Was Fort Bayard New Mexico Home For Our Troop G?

Examine the two photos of Buffalo Soldiers below [click image to increase size]:

Troop L - 10th Cavalry

Troop L (9th Cavalry *) captured in their baseball uniforms. I spotted this image today while viewing the New Mexico PBS segment “MOMENTS IN TIME: The Buffalo Soldiers in New Mexico“. I believe this could be the image “Yvonne”, a TEMPO reader emailed us about, having seen it as part of a New Mexico History Museum exhibit last December.

I believe this image was taken while the men were in ACTIVE service. Attached NMHM metadata indicates it was taken in 1899 at Fort Wingate.

Military-Mystery---Taos-News-I

Troop G (9th Cavalry) our original mystery Buffalo Soldiers held post at Fort Bayard from 1875-1899, according to this “Units Posted at Fort Bayard” record. General consensus is we’re looking at a REUNION photo taken sometime after their service.

We believe the dog present in both pictures is the same. He looks older in the Troop G photo but that would make sense if the image was taken AFTER their active duty. Also note the framework of the doors, columns and steps. Though the painting differs, the build structure looks similar to the Troop L image.

Lastly, email comments from “Cecilia” of the Fort Bayard Historic Preservation Society

“Although I can not be for certain, I have seen other Ft Bayard buildings and photos that suggest this might be Fort Bayard. Fort Selden and Fort Cummings were nearly all constructed of adobe. Yes, Fort Bayard had many regiments of the 9th Cavalry.”

Though we can’t confirm 100% Fort Bayard was home for our Troop G, it does appear we’re on the right track to doing so; along with a new possibility the regiment held post at Fort Wingate.

According to Buffalo Soldiers (Zianet):

“In 1875-76, the 9th Cavalry Regiment was transferred to the New Mexico District, under command of Colonel Edward Hatch.
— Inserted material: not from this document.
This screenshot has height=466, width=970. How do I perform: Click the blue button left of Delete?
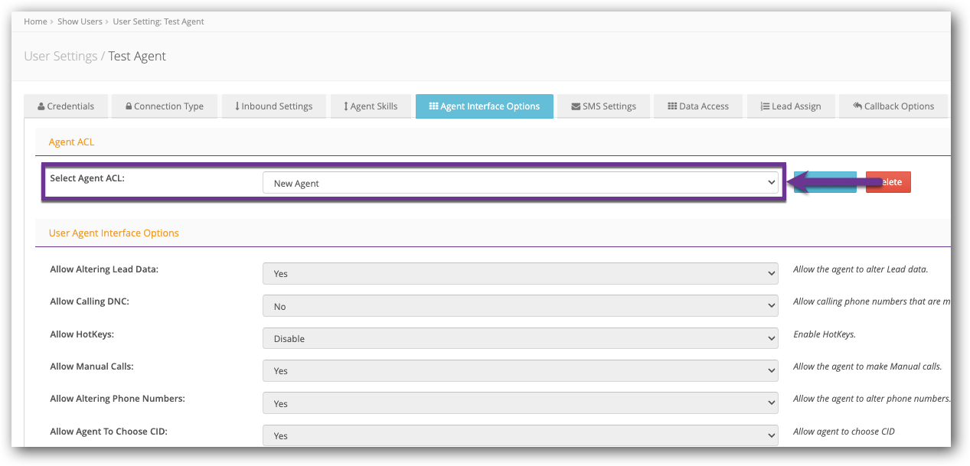[825, 182]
Two companies were stationed at Fort Bayard, one at Fort McRae, two at Fort Wingate, three at Fort Stanton, one at Fort Union, one at Fort Selden, and one at Fort Garland.”

So Stay tuned! Clearly these Soldiers have returned home with MUCH to say!:)

Luckie

RESOURCES:

02.23.15 FOOTNOTE: Troop L details provided by Hannah Abelbeck, Photo Archivist NM History Museum

  • We have the group and location noted as 9th Cavalry at Fort Wingate. I’d have to look into the source and see if I can figure out when and why that metadata got assigned. Sometimes information comes to us on the photo; sometimes it is assigned later. Maybe our info is incorrect and Fort Bayard is another option; maybe it is perfectly correct already. Or maybe the two different units are somehow interrelated (changed names, consolidated, split, etc). Here’s our online record: http://econtent.unm.edu/cdm/singleitem/collection/acpa/id/5049/rec/1
  • The photo came to us from a dealer circa 1981. In the same accession were two other photos, identified as: 9th Cavalry, Troop H also from Fort Wingate circa 1899-1900, and the NCOs of 9th Cavalry, Troop L, at Fort Wingate, circa 1899.
  • The notes on all three images are from the same hand—seems likely that they are from the dealer. There is a chance that they came from the same estate, but we have no information on their provenance. The baseball photo seems to have two names written on it, perhaps, but the writing is not good: it might say “Capt. Day” and “Lt. Pritchard” or something that kind of looks like those names.
    Both of the Troop L images are made by the Imperial Photo Gallery and are on the same type and size of mount. Looking closer, the buildings captured in both of those images look to be from the same architectural style—adobe brick. They also both have horizontal multi-paned glass windows over the doors. They are not, however, exactly the same side of the same building—the arrangement of doors and windows, the supports, and the size of the porch are different.  These are both different than the image you have, which has clearly discernible siding.
    The units in our photos mostly seem to have been identified by their troop flags (or baseball jerseys).
    There were many buildings at both forts, and many structures at Wingate were damaged in fire in the 1890s. So while we have photos of both Forts, they aren’t systematic enough (individual buildings are photographed erratically, groups of buildings are shot from too far away to differentiate between subtle architectural details), so I’m unable to venture confirming or excluding either site for your photo.
    Interestingly, the hat style for both K and H at this time (1899) seems to have been the western-style Cavalry hat. Also on the topic of hats, I’ve attached a detail from the 9th Cavalry band photo (Santa Fe Plaza circa 1880) where you can see men in the band wearing the regular cap, but with two different insignias. The hat style changes again after 1910, and the troops up north (like, Troop K, Wyoming) in the 1890s seem wear yet another style of hat.
    I didn’t see any men in any of our photos that seemed obvious matches for the men in your photos, but I was not doing detailed comparisons. And, as far as we know, these were different units and they may not even have served concurrently.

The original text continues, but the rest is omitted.